Brilliant news: a boy in my son’s year at school has got swine flu. This means that Boy will be contracting it any minute now, I’ll be contracting it when he comes home this weekend, so if you want to pop round to my place, say, Sunday evening for a cool infected glass of Budwar, I’d say we’ll all be nicely sorted before the summer hols. If anyone famous is reading this, we could maybe even get sponsorship from Hello!
Or is this jolly sick of me? Yes, I appreciate in rare cases, when there are complications, that swine flu can be fatal, but you could say the same thing about any medical complaint under the sun from chicken pox to ingrown toenails. The point is, as we all know from anecdotal evidence, the current strain of swine flu is generally so innocuous that there are kids who’ve already had it without even realising it. We also know, because the “experts” have been telling us as much, that come Autumn swine flu is going to go – ahem – viral, infecting many more people and mutating into a much nastier version guaranteed to wipe out half the known universe.
Hence the birth of “swine flu” parties, which I’ve hitherto imagined to be an urban myth (do you know anyone who’s held one?), but which the BBC now reports really are happening, er, somewhere though it doesn’t appear to know quite sure where (hence its desperate question: Are you having a swine flu party?)
A doctor called Dr Jarvis is quoted in the piece is saying this is a bad idea. Here are his lame reasons why:
I have heard of reports of people throwing swine flu parties.
I don’t think it’s a good idea. I would not want it myself.
It is quite a mild virus, but people still get ill and there is a risk of mortality
But he added that if people actively sought to get flu, health services may not be able to act in the same way as they are doing now.
The approach to date – although it is changing in the areas such as Birmingham and London which have the largest outbreaks – has been based on containment.
This has involved close monitoring of flu patients and giving their close contacts drugs to try to prevent the virus developing.
Dr Jarvis said: “If we get to the point where containment is not possible we will not be able to monitor cases as closely or get anti-virals out as quickly. Will we consider it a mild virus then?”
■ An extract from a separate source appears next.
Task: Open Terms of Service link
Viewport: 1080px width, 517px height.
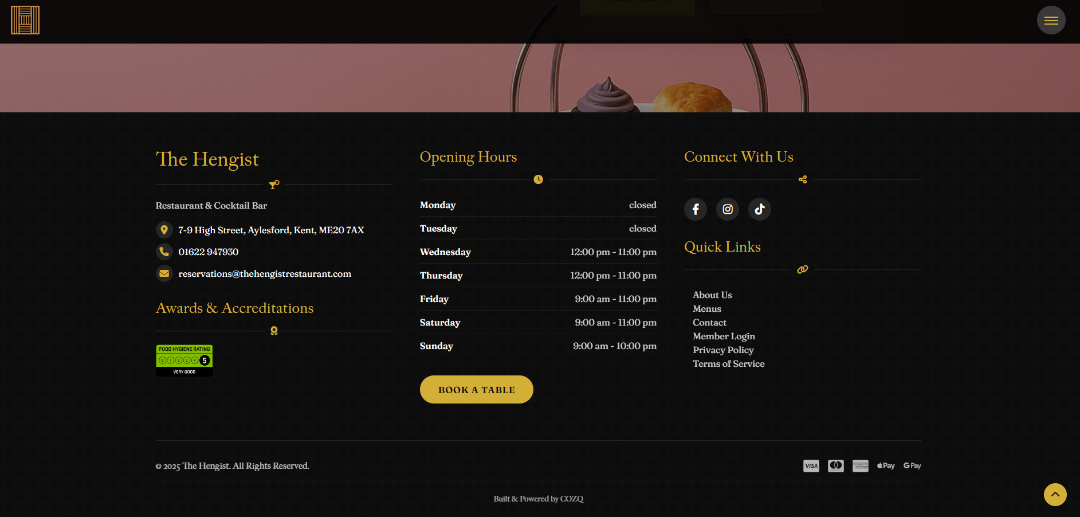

Sorry, but I don’t buy into this argument at all. If this flu is as virulent as “experts” say, then surely we’re all going to get it sooner or later. So this containment policy is just putting off the evil hour. Plus wasting thousands of taxpayer pounds giving Tamiflu to not-that-ill people who really don’t need it. Plus denying us the chance to get the nice friendly mild version now in preference to the evil killer one which is bound to strike just as we’re sitting down to eat our Christmas dinner.
What do we want? SWINE FLU. When do we want it? NOW!